Your goal
Write these lines out again with "title" in place of "heading", and leave everything else the same. Leave out the pictures.

Start of Material to process

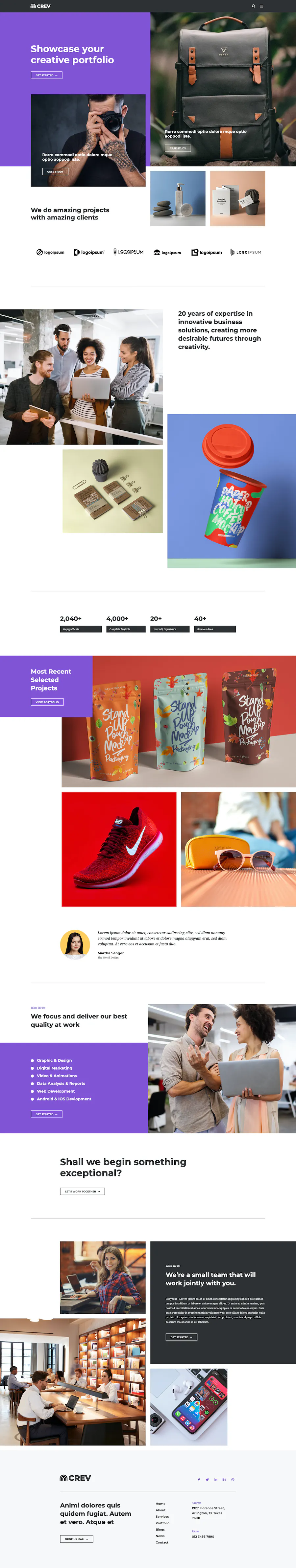Open the Twitter icon in footer
The image size is (296, 1568).
pos(207,1479)
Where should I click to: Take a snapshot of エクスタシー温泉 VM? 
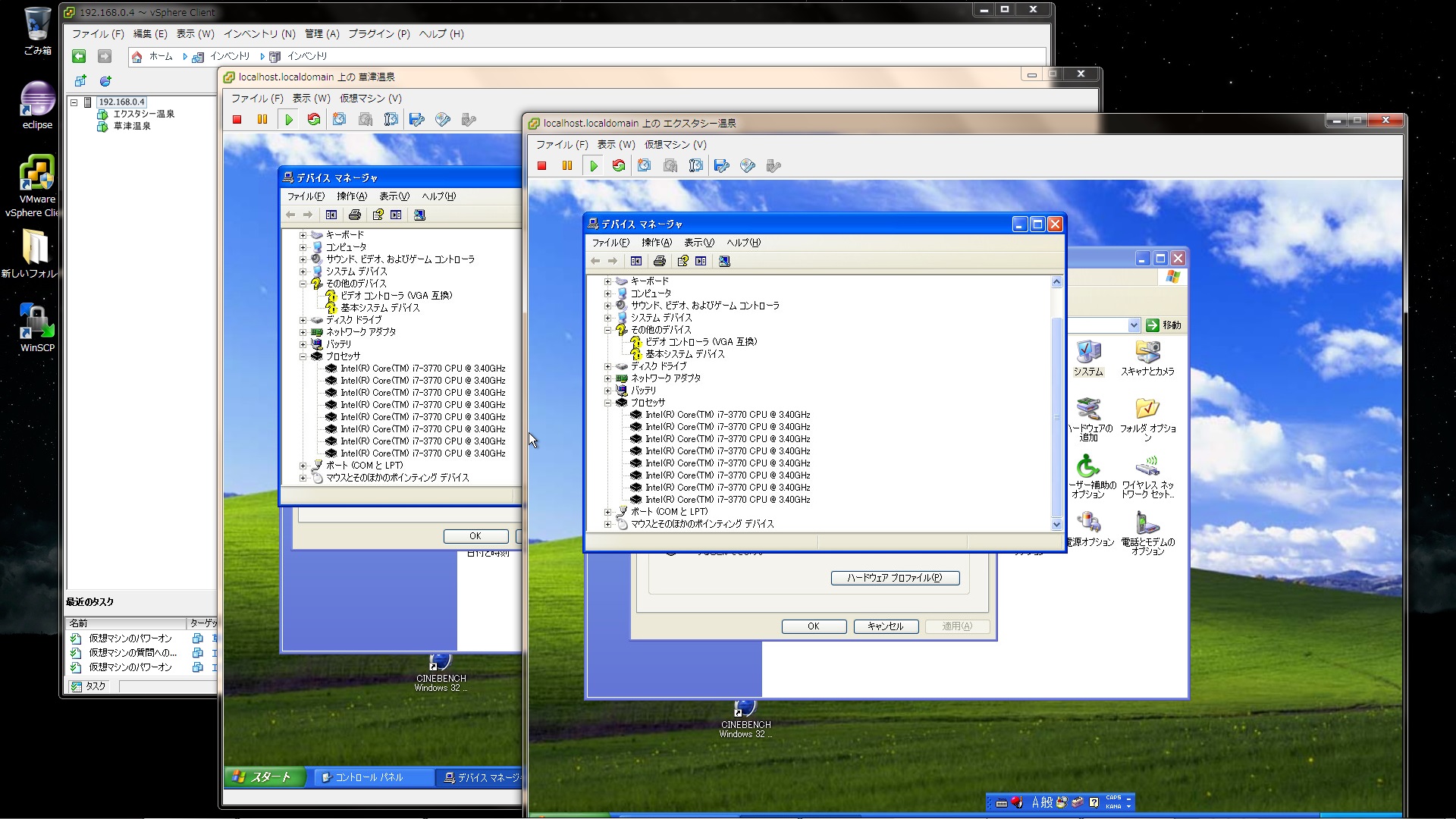(644, 166)
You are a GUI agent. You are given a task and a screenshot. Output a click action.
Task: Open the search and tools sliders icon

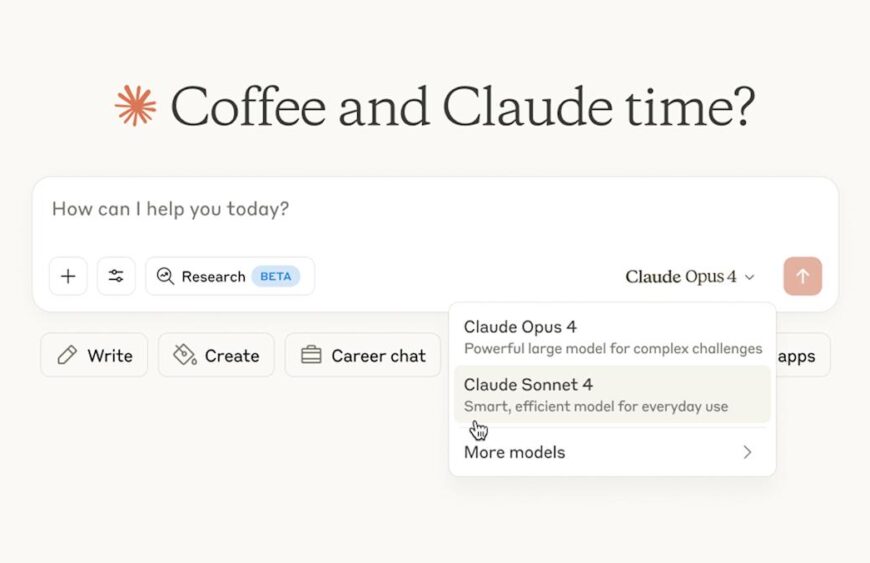click(116, 276)
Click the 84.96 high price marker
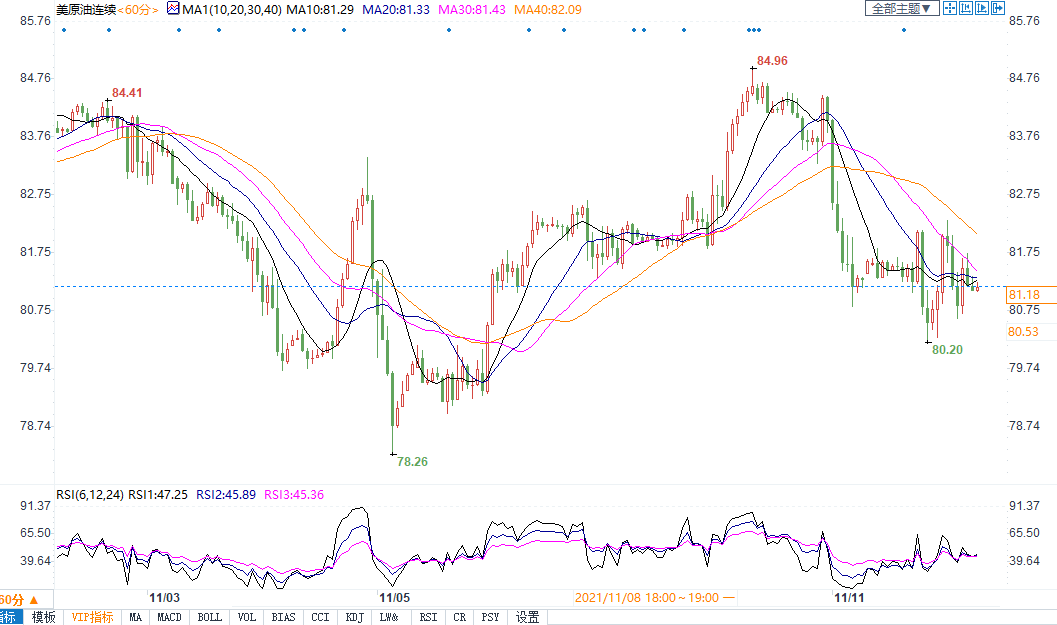This screenshot has width=1057, height=625. (772, 61)
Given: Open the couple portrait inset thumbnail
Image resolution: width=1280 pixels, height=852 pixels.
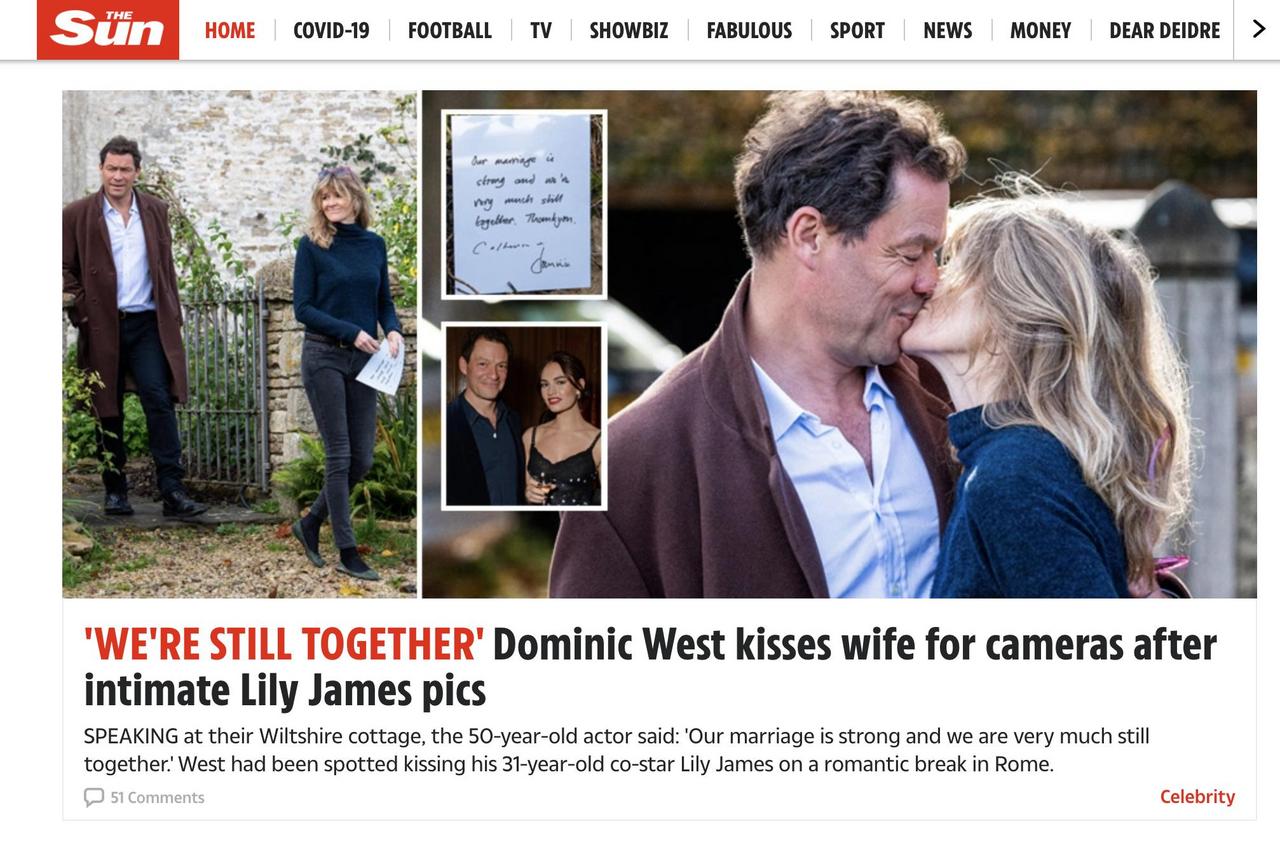Looking at the screenshot, I should (x=524, y=416).
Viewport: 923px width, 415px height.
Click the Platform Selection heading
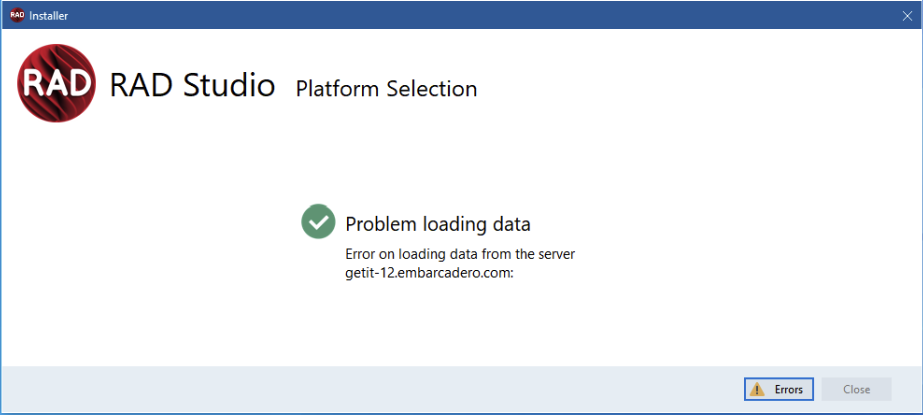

End of Material to process

Solution to the problem
Open the Twitter icon in footer
The image size is (296, 1568).
pos(207,1479)
Where should I click to: Take a snapshot of エクスタシー温泉 VM? 
(644, 166)
You are a GUI agent. You are given a task and a screenshot. Output a click action.
Task: Open the search and tools sliders icon

click(116, 276)
Click the 84.96 high price marker
This screenshot has width=1057, height=625. (772, 61)
Given: Open the couple portrait inset thumbnail
Image resolution: width=1280 pixels, height=852 pixels.
Looking at the screenshot, I should (x=524, y=416).
Viewport: 923px width, 415px height.
Click the Platform Selection title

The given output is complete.